■ **The task**: Across the entries below, how many lines include "arrow"? Give the number and nothing else.
-.-.-
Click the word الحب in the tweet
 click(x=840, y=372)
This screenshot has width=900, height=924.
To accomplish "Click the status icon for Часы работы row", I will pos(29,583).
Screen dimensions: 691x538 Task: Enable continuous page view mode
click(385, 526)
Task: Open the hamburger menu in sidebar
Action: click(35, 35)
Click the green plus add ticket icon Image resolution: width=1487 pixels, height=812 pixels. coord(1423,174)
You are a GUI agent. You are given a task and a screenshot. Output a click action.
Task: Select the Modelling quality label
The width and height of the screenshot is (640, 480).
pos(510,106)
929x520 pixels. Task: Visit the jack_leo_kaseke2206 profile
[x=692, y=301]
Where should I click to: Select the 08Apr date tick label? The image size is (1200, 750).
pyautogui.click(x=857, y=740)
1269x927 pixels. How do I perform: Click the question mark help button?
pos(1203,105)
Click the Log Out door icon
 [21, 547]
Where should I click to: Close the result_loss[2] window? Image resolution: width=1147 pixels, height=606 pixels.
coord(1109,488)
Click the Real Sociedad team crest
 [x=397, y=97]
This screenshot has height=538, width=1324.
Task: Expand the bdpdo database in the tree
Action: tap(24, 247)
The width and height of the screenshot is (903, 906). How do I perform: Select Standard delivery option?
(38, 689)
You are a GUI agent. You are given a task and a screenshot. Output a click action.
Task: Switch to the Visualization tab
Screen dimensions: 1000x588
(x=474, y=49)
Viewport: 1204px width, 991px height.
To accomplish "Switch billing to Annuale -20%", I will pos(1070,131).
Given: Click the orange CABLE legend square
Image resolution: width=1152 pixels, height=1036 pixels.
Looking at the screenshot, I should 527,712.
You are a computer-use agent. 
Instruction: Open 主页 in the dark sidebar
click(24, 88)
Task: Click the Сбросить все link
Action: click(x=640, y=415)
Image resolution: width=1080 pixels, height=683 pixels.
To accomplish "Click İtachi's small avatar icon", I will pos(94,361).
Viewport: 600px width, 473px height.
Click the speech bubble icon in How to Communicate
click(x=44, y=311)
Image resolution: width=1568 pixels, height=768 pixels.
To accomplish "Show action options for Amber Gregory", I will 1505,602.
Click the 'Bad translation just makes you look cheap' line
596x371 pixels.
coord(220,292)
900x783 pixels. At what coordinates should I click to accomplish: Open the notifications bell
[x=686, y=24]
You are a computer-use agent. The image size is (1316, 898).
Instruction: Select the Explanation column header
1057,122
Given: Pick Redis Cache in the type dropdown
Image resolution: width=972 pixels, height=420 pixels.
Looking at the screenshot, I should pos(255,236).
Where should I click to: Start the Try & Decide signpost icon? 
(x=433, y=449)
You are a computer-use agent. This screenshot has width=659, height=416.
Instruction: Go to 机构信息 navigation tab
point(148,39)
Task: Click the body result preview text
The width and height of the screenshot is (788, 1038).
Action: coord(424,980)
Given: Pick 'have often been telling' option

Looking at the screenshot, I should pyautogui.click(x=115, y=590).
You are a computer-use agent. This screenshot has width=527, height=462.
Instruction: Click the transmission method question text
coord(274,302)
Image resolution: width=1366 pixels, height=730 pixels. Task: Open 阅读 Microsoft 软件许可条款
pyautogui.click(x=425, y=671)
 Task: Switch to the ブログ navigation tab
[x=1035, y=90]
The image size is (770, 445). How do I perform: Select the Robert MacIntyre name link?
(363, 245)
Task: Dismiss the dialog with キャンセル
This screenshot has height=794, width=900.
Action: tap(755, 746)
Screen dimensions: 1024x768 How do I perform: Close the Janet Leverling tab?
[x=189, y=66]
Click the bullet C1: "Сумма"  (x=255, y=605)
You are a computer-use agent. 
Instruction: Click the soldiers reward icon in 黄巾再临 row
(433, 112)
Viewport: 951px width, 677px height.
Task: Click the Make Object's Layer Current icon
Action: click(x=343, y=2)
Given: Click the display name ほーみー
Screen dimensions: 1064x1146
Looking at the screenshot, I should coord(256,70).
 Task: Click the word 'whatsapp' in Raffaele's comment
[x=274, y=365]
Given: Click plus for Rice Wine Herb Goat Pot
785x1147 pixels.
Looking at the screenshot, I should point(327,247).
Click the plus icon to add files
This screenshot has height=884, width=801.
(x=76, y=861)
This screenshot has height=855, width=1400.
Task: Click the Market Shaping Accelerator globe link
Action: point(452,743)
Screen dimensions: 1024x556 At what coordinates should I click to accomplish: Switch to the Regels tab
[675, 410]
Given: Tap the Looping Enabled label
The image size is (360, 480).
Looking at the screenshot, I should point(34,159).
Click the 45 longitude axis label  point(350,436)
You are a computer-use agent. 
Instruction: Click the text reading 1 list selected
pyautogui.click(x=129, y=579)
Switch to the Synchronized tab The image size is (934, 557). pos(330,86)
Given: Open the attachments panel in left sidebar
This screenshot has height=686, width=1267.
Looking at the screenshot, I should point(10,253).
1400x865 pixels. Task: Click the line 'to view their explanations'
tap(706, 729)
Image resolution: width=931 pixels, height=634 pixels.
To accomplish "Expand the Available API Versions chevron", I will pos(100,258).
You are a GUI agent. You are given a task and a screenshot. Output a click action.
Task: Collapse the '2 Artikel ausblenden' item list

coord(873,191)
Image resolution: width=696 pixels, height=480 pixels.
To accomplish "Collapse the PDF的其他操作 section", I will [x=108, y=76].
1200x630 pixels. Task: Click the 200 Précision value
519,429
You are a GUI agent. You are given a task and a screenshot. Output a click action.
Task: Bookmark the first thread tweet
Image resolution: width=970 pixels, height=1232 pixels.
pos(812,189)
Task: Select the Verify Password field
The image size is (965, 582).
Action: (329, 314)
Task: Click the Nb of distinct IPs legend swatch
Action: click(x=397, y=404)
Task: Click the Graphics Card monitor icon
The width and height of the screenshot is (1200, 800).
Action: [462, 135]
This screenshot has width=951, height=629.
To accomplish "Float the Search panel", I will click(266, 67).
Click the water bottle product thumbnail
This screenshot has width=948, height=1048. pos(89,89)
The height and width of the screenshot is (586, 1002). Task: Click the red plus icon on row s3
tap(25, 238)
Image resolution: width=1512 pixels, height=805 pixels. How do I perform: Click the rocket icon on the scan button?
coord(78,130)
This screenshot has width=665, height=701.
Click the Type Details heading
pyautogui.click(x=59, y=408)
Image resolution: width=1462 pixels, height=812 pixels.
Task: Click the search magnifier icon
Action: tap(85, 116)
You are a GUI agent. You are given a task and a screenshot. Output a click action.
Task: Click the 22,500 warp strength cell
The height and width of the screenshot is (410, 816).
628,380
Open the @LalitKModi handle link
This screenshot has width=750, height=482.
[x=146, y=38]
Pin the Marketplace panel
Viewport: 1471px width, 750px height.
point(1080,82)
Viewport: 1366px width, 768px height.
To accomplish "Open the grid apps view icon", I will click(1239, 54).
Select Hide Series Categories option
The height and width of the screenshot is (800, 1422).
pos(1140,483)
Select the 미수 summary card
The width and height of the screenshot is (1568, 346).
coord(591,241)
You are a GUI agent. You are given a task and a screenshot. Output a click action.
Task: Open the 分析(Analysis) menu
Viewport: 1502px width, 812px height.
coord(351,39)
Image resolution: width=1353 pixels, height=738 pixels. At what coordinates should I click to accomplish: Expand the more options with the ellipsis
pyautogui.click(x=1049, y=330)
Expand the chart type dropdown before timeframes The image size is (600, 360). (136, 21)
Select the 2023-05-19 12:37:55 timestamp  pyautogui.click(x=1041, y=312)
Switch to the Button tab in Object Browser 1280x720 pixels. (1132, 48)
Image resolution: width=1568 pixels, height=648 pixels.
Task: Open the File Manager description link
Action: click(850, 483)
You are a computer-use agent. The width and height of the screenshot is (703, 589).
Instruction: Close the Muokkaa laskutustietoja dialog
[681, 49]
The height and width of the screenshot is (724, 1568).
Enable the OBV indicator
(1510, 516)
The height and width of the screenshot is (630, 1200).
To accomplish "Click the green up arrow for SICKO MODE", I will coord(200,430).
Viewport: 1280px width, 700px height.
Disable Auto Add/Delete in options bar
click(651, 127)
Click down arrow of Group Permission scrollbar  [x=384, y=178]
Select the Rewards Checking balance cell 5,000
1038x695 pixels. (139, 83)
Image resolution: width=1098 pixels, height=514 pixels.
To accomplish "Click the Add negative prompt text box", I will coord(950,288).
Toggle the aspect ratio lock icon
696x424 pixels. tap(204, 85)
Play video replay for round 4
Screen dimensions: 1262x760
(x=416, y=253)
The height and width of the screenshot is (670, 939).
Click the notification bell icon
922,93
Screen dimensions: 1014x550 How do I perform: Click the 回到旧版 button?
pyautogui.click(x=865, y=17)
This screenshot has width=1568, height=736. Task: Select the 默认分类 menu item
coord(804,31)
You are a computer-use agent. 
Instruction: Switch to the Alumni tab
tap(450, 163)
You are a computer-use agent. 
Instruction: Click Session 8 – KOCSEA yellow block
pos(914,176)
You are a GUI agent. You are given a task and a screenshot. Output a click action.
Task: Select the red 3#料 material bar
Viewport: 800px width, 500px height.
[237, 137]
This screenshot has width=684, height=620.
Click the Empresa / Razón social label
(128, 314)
-.-.-
■ **Written response**: 2